The moderator described the Senate bill as one that would give importers more time to get their houses in order, and Bucheger said that's also appropriate, given that new tools that would allow tracking of inputs in the supply chain are being developed.

Therese Randazzo, director of the forced labor division in the trade remedy and law enforcement directorate at CBP, said that while the agency is exploring whether there are technologies that could pinpoint the presence of cotton grown in Xinjiang, for instance, there isn't yet a technology that companies could use to learn where all the cotton in their garments came from. “We wish there was a silver bullet as much as you do,” she said on the CONECT call. “It is resource-intensive on both sides.”

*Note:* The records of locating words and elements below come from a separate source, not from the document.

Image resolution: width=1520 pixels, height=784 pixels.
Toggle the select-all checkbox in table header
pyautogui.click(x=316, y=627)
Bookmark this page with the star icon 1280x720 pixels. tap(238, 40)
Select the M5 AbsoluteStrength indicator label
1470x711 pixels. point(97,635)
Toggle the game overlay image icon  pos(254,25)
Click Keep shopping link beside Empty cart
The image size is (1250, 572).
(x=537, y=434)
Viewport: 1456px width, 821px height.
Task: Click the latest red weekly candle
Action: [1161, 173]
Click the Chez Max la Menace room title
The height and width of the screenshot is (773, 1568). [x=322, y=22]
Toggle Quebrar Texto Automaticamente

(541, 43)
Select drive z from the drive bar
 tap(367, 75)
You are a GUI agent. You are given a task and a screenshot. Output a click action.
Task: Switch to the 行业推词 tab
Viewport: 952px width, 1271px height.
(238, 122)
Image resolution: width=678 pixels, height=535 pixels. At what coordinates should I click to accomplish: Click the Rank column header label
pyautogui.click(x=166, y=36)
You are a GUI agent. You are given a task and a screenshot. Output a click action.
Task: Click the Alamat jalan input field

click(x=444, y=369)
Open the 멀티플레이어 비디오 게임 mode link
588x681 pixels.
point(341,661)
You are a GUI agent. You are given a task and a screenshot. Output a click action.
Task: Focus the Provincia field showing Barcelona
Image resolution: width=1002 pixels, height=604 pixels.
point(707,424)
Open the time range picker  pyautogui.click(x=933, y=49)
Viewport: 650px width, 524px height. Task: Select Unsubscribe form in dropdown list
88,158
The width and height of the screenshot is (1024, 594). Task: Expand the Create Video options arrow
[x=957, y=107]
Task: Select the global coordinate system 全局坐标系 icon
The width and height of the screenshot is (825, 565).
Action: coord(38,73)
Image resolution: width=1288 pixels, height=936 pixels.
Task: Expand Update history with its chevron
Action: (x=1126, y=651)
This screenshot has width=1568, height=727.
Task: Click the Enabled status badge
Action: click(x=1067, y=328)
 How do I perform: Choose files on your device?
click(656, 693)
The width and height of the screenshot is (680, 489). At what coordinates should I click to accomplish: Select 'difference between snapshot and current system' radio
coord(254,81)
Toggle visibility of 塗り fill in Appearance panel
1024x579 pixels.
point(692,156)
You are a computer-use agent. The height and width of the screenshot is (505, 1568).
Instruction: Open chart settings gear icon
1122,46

Randazzo referred to how small her team is, and said that while CBP will be updating statistics on the number of detentions quarterly, it is too thinly staffed to attribute the detentions to specific withhold release orders. She also said “the detentions themselves don’t tell the whole story” because they “don’t capture the other impacts of the WROs, for example, where companies don’t ship those goods to the United States anymore.”

Bucheger said members of Congress want to know how many detentions are attributable to specific WROs, and also want information about what specific evidence is being used to make the determination that a WRO is warranted. Randazzo has said that releasing more information about evidence could compromise ongoing investigations (see 2103120051). Bucheger said that because of the intensity of interest among members, he's heard that Senate Finance Committee staff and House Ways and Means Committee staff spend more time on forced labor than any other issue.

Bucheger said that Congress appropriated an additional $8 million for forced labor enforcement at CBP in this fiscal year, and he thinks members will “push for an even bigger increase this year.” He added, “To be clear, we don’t expect congressional action to be limited to Uyghur forced labor.”

Brian Bensman, senior director compliance in global logistics for Cintas Corporation, a uniform manufacturer, said Cintas has no nexus to Xinjiang, but now that customers are asking about forced labor, the company is going beyond its past practice of doing annual third-party compliance audits of Tier 1 suppliers. Bensman said it's important that companies are able to talk with CBP and other agencies about what is feasible in terms of due diligence across multiple tiers.

He said companies want to have input into what the standards will be for proving something's not made with forced labor. Bucheger agreed. Importers support congressional action, he said, but they want to make sure that whatever is passed is implementable and enforceable.